(Stored data)
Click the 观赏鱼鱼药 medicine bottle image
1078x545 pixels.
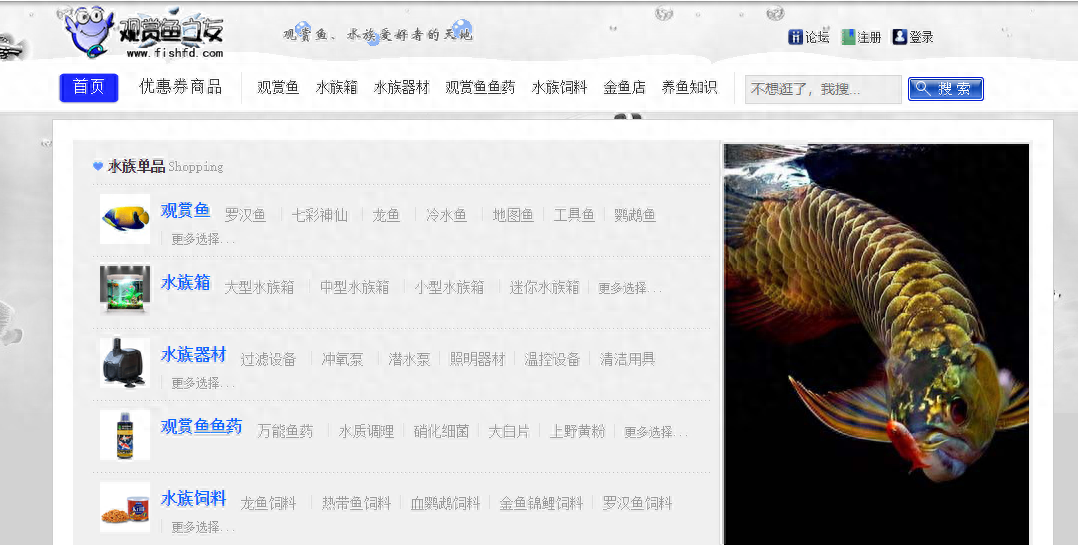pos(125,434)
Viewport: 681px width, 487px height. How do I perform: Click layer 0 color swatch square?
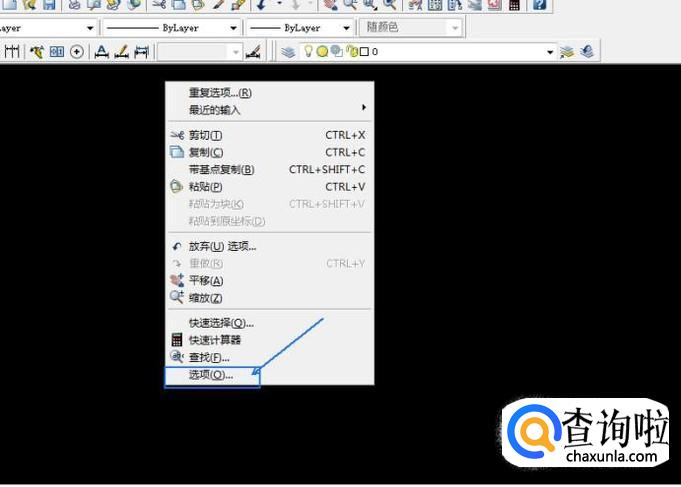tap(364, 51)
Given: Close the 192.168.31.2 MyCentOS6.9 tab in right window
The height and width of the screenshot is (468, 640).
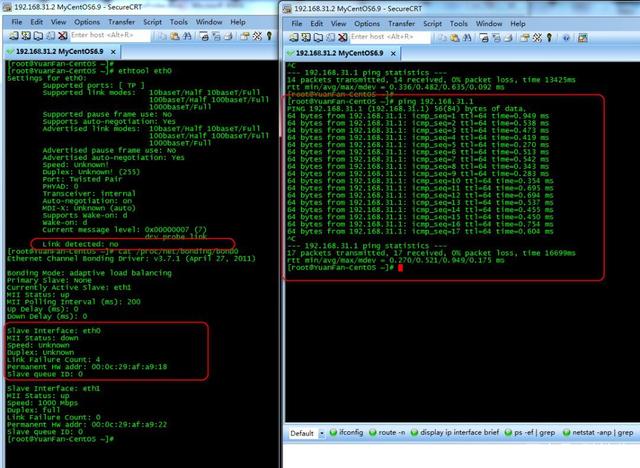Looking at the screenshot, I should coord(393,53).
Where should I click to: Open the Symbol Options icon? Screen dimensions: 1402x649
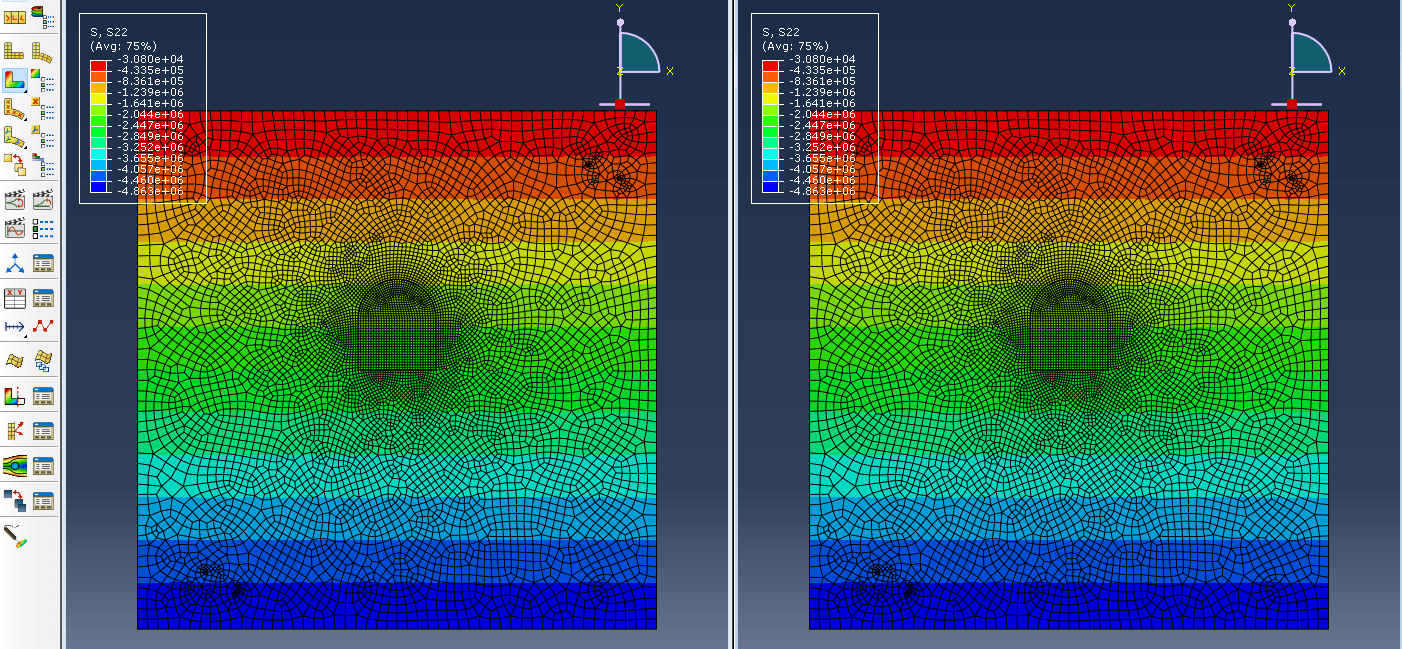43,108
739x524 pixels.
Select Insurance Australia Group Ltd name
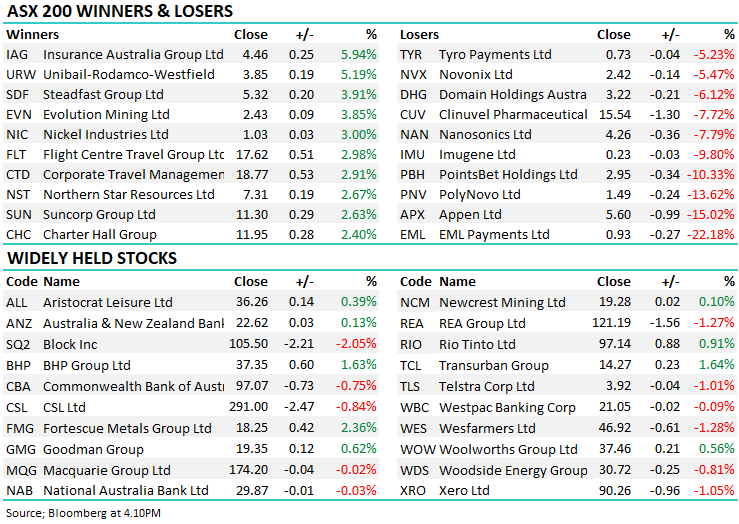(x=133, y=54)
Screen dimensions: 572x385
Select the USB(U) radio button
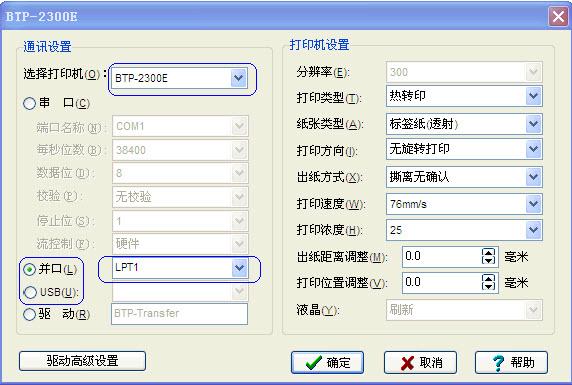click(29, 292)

YOUR INSTRUCTIONS
The lines from the one holding "Viewport: 681px width, 487px" through the end of the entries are to be transcribed exactly, both ends included, with the pictures left out.

EXPECTED ANSWER
Viewport: 681px width, 487px height. How do I perform: Click layer 0 color swatch square?
tap(364, 51)
Given: Close the 192.168.31.2 MyCentOS6.9 tab in right window
The height and width of the screenshot is (468, 640).
Looking at the screenshot, I should coord(393,53).
Where should I click to: Open the Symbol Options icon? Screen dimensions: 1402x649
43,108
739x524 pixels.
Select Insurance Australia Group Ltd name
(x=133, y=54)
Screen dimensions: 572x385
Select the USB(U) radio button
click(29, 292)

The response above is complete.